Good news: The bees fly up to 2 miles looking for food. Check all your neighborhoods around the bees to see if they are getting more sourwood than just at your house. The long distance flights will slow the nectar collection rate.

Good news: We should have a very good mushroom crop in the forest. Chanterelles are one of the best tasting. Last year there was a bumper crop. They are one of the most expensive, sought after mushrooms for the restaurants.

Stern warning. You need to start thinking about sugar for bee food syrup last month. It took 8 weeks for me to get up on the pick up list last year. Our bees will not have enough honey stored by August. Even if we don’t rob the honey.

If you are standing, sit down! If you are sitting down, grab the edge of your chair!

There are problems in the bee yard!! America reports its first time ever of doing hand pollination for commercial crops. This past spring in sunny southern California they pollinated some date crops by hand due to a shortage of migrating pollinators.

Why we cannot go back to native pollinators! Because our crops are not native. The native bees (over 4000 species) are tailored to the native crops. Even though we may be growing a species of plant originally from the Americas, it will have no resemblance to the heritage plant. Maybe the native bees can work the new flower. Maybe not. Remember not even the honey bee is native to America.

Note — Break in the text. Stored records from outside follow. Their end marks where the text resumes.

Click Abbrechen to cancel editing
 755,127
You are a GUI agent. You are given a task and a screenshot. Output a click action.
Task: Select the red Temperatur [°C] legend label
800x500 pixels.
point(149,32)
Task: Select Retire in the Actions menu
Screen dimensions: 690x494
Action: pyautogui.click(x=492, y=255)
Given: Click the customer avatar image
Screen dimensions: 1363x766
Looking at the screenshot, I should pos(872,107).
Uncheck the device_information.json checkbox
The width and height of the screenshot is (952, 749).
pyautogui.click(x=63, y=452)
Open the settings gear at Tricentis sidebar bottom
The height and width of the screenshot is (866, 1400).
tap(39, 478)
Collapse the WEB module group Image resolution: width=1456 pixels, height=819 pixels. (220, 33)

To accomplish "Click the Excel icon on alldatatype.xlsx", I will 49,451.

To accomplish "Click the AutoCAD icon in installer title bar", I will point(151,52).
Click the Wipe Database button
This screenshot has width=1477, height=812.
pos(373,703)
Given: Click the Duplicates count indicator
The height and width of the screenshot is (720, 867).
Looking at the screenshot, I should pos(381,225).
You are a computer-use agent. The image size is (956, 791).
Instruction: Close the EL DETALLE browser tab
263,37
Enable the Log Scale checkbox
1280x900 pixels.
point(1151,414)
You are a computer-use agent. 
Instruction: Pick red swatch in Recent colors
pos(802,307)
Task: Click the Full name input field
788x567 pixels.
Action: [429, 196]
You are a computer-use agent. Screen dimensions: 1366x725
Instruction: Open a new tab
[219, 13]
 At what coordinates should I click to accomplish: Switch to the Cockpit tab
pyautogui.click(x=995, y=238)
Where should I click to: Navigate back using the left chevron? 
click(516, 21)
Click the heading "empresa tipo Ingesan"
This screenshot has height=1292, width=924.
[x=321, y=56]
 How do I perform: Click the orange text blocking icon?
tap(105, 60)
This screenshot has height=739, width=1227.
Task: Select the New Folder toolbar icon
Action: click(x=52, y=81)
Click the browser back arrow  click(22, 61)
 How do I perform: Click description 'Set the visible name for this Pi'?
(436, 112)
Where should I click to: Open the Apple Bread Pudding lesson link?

We plant crops on weird cycles so they will ripen together in waves making harvest more efficient. The native bees may not hatch and be around on this abnormal cycle. Then we introduce rain during the normal dry season to keep the cycles where we want them. This is called irrigation. Then we destroy the habitat for the natives with this rain, or plowing the dry dirt, or planting cover crops covering up the dirt that the miner and digger bees use for nesting.

We haven’t even addressed the effects of “clean farming”. Round up ready plants, killing all the weeds near the fields, summer fallowing, or right-or-way weed spraying reducing bee habitat.

Now there is a decent sized effort bringing in bumble bees to help with the pollination. They are starting to contract the same diseases as honey bees and bringing in some of their own that are being spread to native bumble bees.

Some good news is that “bee” research money is starting to look at some of these other affects.